TEXTE FOURNI:
Les amateurs de BD connaissent sûrement Jean-David Morvan pour sa série Sillage ou l'un de ses très nombreux autres scénarios. Récemment, il a lancé Crime School avec un artiste japonais, Hiroyuki Ooshima. Tous deux s'étaient rencontrés lors de l'élaboration d'une version manga de Spirou qui n'a (malheureusement) jamais abouti. Décidés à concrétiser leur rencontre créative, les deux artistes ont donc lancé Crime School, une série jeunesse hybride plutôt bien fichue. La série atteint aujourd'hui son troisième volet. C'est au début de l'année 2012, lors du festival d'Angoulême, que nous avions eu la chance de rencontrer le duo. Une interview qui aurait du être au format vidéo, si une mobylette insistante n'avaient pas miné son confortable visionnage...
interview Bande dessinée
Jean-David Morvan et Hiroyuki Ooshima
Réalisée en lien avec les albums Crime school T3, Crime school T2, Crime school T1
Bonjour Jean-David Morvan et Hiroyuki Ooshima, pouvez-vous vous présenter ?
Jean-David Morvan : Bonjour, je m'appelle Jean-David Morvan, je suis scénariste de bande dessinée. Ça veut dire que j'écris des histoires de bandes dessinées et j'essaie d'en écrire le plus possible. En tout cas, celles qui viennent et avec des dessinateurs du monde entier. Rencontrer des gens est une chose qui me passionne et il y a du talent partout dans le monde, qu'il serait dommage de pas exploiter. La série la plus connue sur laquelle j'ai travaillé n'est pas une que j'ai créé puisqu'il s'agit de Spirou et Fantasio. Heureusement, j'en ai aussi une de moi qui marche plutôt pas mal, qui s'appelle Sillage. Parmi toutes les personnes que je vais voir à travers le monde, il y a Hiroyuki qui est japonais et que j'ai rencontré grâce à un éditeur qui se nomme Amano-san.
Hiroyuki Ooshima : Bonjour, je m'appelle Hiroyuki Ooshima, je suis dessinateur et mangaka (NDLR : ces propos sont en français !). J'avais 16 ans lorsque j'ai fait mon premier manga pour Shueisha (NDLR : un gros éditeur japonais) et j'ai remporté un prix. Je suis allé à l'Université pour apprendre la littérature japonaise. En parallèle, je faisais de l'illustration et comme ça marchait bien, j'ai arrêté l'Université. Vers 25 ans, j'ai débuté en tant que mangaka et j'ai réalisé six albums. Et ensuite nous nous sommes rencontrés. Nous avons réalisés ensemble une histoire à part de Spirou et Fantasio.

CONSIGNE 1: D'après l'interview, quel âge avait Hiroyuki Ooshima lorsqu'il a fait son premier manga pour Shueisha ?
L'interview ci-dessus et la liste qui suit n'ont aucun rapport entre elles.

DONNÉES D'ENTRÉE:
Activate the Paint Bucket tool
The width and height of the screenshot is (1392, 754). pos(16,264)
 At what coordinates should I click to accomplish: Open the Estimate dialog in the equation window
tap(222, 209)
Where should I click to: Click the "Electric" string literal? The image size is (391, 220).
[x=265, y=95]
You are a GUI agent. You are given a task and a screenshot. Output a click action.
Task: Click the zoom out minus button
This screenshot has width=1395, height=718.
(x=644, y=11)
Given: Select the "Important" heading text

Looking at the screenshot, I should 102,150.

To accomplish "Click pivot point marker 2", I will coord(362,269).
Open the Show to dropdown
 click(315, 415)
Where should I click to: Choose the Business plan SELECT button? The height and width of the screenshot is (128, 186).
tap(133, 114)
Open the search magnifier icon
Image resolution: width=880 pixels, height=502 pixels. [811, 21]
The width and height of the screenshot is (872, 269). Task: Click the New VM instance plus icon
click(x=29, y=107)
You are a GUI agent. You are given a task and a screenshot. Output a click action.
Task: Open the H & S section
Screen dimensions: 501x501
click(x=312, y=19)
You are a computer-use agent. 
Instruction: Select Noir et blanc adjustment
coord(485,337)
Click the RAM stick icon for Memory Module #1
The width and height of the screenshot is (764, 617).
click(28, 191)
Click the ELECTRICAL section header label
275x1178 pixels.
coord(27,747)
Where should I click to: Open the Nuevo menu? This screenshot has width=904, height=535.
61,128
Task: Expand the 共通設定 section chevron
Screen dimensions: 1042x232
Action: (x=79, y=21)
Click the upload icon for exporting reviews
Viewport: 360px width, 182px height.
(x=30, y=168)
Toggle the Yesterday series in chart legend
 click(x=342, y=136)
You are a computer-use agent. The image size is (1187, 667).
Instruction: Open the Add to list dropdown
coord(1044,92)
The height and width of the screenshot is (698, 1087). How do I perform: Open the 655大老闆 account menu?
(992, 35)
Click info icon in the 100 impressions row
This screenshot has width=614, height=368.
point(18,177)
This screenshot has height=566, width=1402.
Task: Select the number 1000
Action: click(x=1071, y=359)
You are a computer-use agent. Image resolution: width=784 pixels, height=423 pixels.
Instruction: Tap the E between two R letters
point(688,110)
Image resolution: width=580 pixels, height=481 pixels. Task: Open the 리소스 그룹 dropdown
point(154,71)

CONSIGNE 2: Recopiez la liste depuis son début jusqu'à la ligne contenant « [x=265, y=95] » incluse, en substituant « Eraser » à « Paint Bucket » et sans rien modifier d'autre.

CORRIGÉ 1: Il avait 16 ans.

CORRIGÉ 2:
Activate the Eraser tool
The width and height of the screenshot is (1392, 754). pos(16,264)
 At what coordinates should I click to accomplish: Open the Estimate dialog in the equation window
tap(222, 209)
Where should I click to: Click the "Electric" string literal? The image size is (391, 220).
[x=265, y=95]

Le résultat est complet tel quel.